Network pharmacology, molecular docking and experimental verification reveal the mechanism of Yiguanjian decoction in treating acute liver failure

Introduction: The potential targets and action mechanism of Yiguanjian (YGJ) decoction in treating acute liver failure (ALF) were determined using network pharmacology, molecular docking and cell experiments.

Methods: The Pharmacology of Traditional Chinese Medicine Systems (TCMSP) and BATMAN-TCM databases were used to find YGJ decoction targets. The Genecard database was employed to predict targets associated with ALF. Cytascape software was utilised to visualise and select common targets along with establishing a protein–protein interaction (PPI) network. Core targets were screened and putative function was assessed via gene ontology (GO) and Kyoto Encyclopedia of Genes and Genomes (KEGG) pathway enrichment analyzes. Molecular docking was performed using AutodockTools, PyMoL and Discovery Studio software to verify the correlation between the YGJ decoction and selected targets. MTT assay was conducted to determine the effect of the YGJ decoction on the viability of Huh-7 human hepatoma cells. The effects of the YGJ decoction on the expression of putative targets in Huh-7 cells were determined via western blot and quantitative real-time polymerase chain reaction analyzes.
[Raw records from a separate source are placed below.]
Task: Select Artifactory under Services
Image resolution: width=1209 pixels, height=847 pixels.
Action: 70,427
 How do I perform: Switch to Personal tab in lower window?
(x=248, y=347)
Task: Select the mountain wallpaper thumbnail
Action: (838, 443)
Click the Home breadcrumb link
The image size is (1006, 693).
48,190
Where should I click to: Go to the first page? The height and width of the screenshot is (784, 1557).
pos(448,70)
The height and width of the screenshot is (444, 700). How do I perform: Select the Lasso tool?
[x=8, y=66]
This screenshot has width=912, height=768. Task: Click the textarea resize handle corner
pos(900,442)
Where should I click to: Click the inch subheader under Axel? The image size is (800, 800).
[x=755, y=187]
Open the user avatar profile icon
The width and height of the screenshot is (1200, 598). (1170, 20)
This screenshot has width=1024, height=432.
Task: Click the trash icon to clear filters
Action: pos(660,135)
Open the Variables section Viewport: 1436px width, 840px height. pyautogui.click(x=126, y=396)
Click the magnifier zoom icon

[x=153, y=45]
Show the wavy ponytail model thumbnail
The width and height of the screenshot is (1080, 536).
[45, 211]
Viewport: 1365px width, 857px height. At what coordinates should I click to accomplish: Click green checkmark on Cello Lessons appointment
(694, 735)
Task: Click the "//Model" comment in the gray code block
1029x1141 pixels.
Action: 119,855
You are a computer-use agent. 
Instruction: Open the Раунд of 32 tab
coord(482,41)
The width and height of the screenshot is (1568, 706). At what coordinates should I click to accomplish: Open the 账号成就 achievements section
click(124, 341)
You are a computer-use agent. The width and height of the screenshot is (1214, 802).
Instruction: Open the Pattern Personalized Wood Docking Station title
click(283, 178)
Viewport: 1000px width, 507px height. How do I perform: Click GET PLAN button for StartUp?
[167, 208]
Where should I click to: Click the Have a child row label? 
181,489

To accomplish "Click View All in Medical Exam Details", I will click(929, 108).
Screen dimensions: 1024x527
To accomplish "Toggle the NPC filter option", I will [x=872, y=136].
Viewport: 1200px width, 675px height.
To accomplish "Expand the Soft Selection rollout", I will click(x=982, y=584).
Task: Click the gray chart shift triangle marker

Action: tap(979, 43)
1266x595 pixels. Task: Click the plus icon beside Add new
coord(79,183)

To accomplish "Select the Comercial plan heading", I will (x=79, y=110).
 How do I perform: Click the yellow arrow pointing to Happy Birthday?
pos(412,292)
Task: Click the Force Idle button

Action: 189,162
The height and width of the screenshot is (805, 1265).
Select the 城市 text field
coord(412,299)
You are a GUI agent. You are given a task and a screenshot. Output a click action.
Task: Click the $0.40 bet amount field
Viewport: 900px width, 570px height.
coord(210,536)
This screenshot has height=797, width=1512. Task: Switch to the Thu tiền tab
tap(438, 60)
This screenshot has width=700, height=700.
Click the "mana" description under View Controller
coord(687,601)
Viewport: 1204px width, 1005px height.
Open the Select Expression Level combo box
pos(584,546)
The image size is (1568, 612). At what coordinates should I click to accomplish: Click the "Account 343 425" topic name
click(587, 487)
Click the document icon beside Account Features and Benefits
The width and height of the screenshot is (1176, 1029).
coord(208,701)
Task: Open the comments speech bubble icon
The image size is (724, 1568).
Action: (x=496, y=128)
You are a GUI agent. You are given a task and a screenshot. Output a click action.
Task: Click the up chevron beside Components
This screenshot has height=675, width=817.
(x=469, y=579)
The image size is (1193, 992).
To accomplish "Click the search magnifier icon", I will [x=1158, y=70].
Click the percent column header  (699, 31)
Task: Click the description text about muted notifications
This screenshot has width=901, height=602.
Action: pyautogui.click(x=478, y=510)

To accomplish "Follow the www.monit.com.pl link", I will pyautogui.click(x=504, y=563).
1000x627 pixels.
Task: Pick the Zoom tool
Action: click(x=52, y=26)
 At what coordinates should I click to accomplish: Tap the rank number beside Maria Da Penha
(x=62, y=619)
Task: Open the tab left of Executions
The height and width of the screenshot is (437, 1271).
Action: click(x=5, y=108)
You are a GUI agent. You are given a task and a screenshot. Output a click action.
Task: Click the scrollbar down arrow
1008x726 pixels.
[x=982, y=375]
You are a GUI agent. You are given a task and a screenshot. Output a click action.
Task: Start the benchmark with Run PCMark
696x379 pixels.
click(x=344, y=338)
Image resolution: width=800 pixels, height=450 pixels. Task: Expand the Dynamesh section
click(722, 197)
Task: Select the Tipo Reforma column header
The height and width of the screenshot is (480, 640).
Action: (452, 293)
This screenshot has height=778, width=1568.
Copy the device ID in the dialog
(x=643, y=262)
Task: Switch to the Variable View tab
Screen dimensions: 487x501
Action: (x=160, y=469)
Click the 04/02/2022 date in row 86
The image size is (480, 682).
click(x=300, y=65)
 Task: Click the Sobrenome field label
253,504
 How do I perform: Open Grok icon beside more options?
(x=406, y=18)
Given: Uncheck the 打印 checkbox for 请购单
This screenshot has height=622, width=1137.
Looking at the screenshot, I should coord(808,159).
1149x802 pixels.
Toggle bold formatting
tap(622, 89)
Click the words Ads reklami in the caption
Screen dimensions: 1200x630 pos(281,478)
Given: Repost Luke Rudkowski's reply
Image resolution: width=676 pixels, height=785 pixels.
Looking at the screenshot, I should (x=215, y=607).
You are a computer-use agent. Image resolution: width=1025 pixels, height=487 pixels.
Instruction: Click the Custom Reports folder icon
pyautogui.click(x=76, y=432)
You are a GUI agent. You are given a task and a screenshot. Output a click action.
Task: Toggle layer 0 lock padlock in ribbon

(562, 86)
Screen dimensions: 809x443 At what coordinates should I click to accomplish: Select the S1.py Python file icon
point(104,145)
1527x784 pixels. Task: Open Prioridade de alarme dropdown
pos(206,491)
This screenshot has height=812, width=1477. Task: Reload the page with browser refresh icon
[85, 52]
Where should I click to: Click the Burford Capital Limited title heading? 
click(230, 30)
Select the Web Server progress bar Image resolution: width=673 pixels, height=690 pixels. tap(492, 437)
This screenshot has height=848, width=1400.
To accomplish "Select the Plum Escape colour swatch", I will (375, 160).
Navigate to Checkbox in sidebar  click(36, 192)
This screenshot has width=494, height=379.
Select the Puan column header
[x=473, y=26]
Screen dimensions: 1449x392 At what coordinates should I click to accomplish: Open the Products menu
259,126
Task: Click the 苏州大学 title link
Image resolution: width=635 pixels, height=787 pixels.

Results: Overall, 9153 YGJ decoction and 576 ALF-related targets were obtained, and 469 YGJ decoction and ALF cross targets were obtained. Of these, 20 key targets, including AKT1, estrogen receptor 1 (ESR1), catalase (CAT), interleukin-1β (IL-1β) and discs large homolog 4 (DLG4), were selected from the PPI network. GO function enrichment analysis revealed that these targets were primarily associated with regulating system processes, cell body, oxidoreductase activity and other processes. An enrichment analysis using the KEGG pathway database revealed that the treatment of ALF using the YGJ decoction was primarily associated with the AGE-RAGE, cGMP-PKG and HIF-1 signalling pathways. Molecular docking indicated that quercetin, stigmasterol and β- sitosterol as well as AKT1, ESR1, CAT, IL-1β and DLG4 exhibited good binding affinity. In vitro experiments revealed that the YGJ decoction significantly reversed lipopolysaccharide (LPS)-induced apoptosis (P < 0.01), inhibited LPS-induced increase in IL-1β and ESR1 levels and upregulated LPS-induced decrease in AKT1, CAT and DLG4 levels (P < 0.05).

Conclusions: The YGJ decoction alleviates ALF by regulating multiple targets and its action mechanism may be associated with ameliorating oxidative stress and inflammation.